Le biais de planification : toujours convaincu que ça ira plus vite

Publié le 03 Juillet 2026

Il suffit de demander à n'importe qui combien de temps lui prendra son prochain projet pour obtenir une réponse systématiquement optimiste. La rénovation de la salle de bain sera terminée en deux semaines. Le rapport sera prêt vendredi. Le déménagement prendra une matinée. Inévitablement, deux semaines deviennent deux mois, vendredi recule au mardi suivant, et le déménagement mobilise trois week-ends entiers.

Ce n'est pas une question de mauvaise foi ni de paresse. C'est une mécanique cognitive documentée, à laquelle personne n'échappe — pas même les experts, pas même ceux qui savent qu'ils en sont victimes. Les psychologues Daniel Kahneman et Amos Tversky ont nommé ce phénomène en 1979 : la planning fallacy, ou biais de planification. Et depuis, des décennies de recherche n'ont fait que confirmer son universalité.

Un biais étrange : savoir ne suffit pas à corriger

Ce qui rend le biais de planification particulièrement fascinant — et frustrant — c'est qu'il résiste à la connaissance. On pourrait croire que quelqu'un qui a déjà raté dix délais consécutifs finirait par réviser ses estimations à la hausse. En pratique, non.

Kahneman et Tversky ont montré que les individus continuent de sous-estimer la durée d'une tâche même lorsqu'ils ont une expérience directe de projets similaires ayant pris plus longtemps que prévu. Le cerveau, au moment de planifier, se concentre sur la tâche telle qu'il l'imagine dans le meilleur des cas — sans intégrer les imprévus, les interruptions, les dépendances sur d'autres personnes, les moments de blocage ou simplement la fatigue.

C'est ce que Kahneman appelle la vue de l'intérieur : on se projette dans le scénario idéal du projet, on oublie de consulter la vue de l'extérieur — c'est-à-dire ce que l'histoire nous dit réellement sur des projets de ce type.

55 jours au lieu de 30 : une étude révélatrice

Une expérience souvent citée dans ce domaine concerne des étudiants à qui l'on demandait d'estimer le temps nécessaire pour terminer leur thèse. En moyenne, ils prévoyaient environ 30 jours. La réalité ? La majorité a terminé au bout de 55 jours, soit quasiment le double du temps estimé. Et seulement 30 % des étudiants ont réussi à respecter leur propre délai.

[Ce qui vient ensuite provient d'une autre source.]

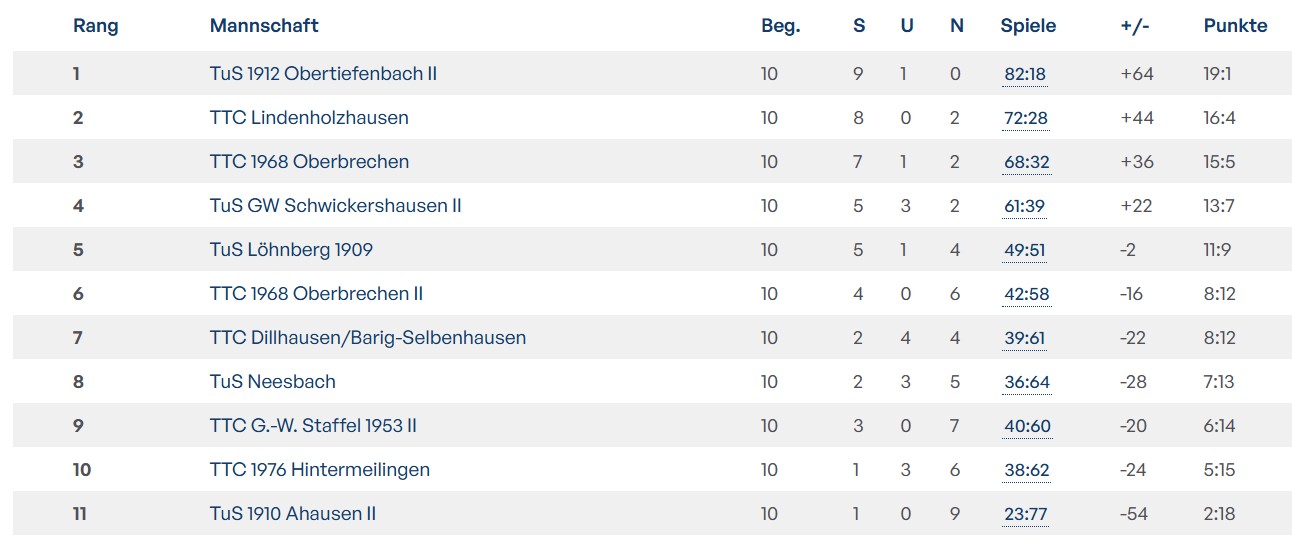Screen dimensions: 1292x545
Task: Open the 39:61 games score details
Action: (1024, 339)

Ce chiffre mérite d'être médité : 70 % des gens échouent à tenir un délai qu'ils ont eux-mêmes fixé, en toute connaissance de cause.

Ce n'est pas un phénomène limité aux étudiants débordés. Il touche les chefs de projet aguerris, les architectes, les ingénieurs, les médecins, les avocats — tout le monde. La compétence réduit parfois l'écart, mais ne l'efface pas.

Des exemples à l'échelle des nations

Le biais de planification ne se contente pas de perturber nos agendas personnels. Il a des conséquences à une tout autre échelle.

L'Opéra de Sydney est peut-être l'exemple le plus cité dans les manuels de gestion de projet. Conçu par l'architecte danois Jørn Utzon, il devait être livré en 1963 pour un budget de 7 millions de dollars australiens. Il a finalement été inauguré en 1973 — dix ans de retard — pour un coût final de 102 millions de dollars, soit environ quatorze fois le budget initial. Les raisons sont classiques : conception incomplète au moment du lancement, complexité sous-estimée, modifications en cours de route, imprévus techniques sur le site de construction.

Ce type d'écart n'est pas exceptionnel dans les grands projets d'infrastructure. Le chercheur Bent Flyvbjerg a analysé plusieurs centaines de grands projets publics à travers le monde et a constaté que neuf sur dix dépassent leur budget initial.

Pourquoi le cerveau fait ça

Plusieurs mécanismes cognitifs se combinent pour produire ce biais.

Le premier est l'optimisme naturel : notre cerveau est câblé pour se projeter de manière positive dans l'avenir. Ce n'est pas un défaut — c'est probablement ce qui nous pousse à nous lancer dans des projets qui en valent la peine. Mais en matière d'estimation, cet optimisme devient un angle mort.

Le second est la focalisation sur le scénario nominal : quand on planifie, on visualise les étapes qui se déroulent sans accroc, pas les itérations, les corrections, les allers-retours avec des interlocuteurs lents à répondre. On imagine le chemin le plus direct, alors que la réalité ressemble rarement à un chemin direct.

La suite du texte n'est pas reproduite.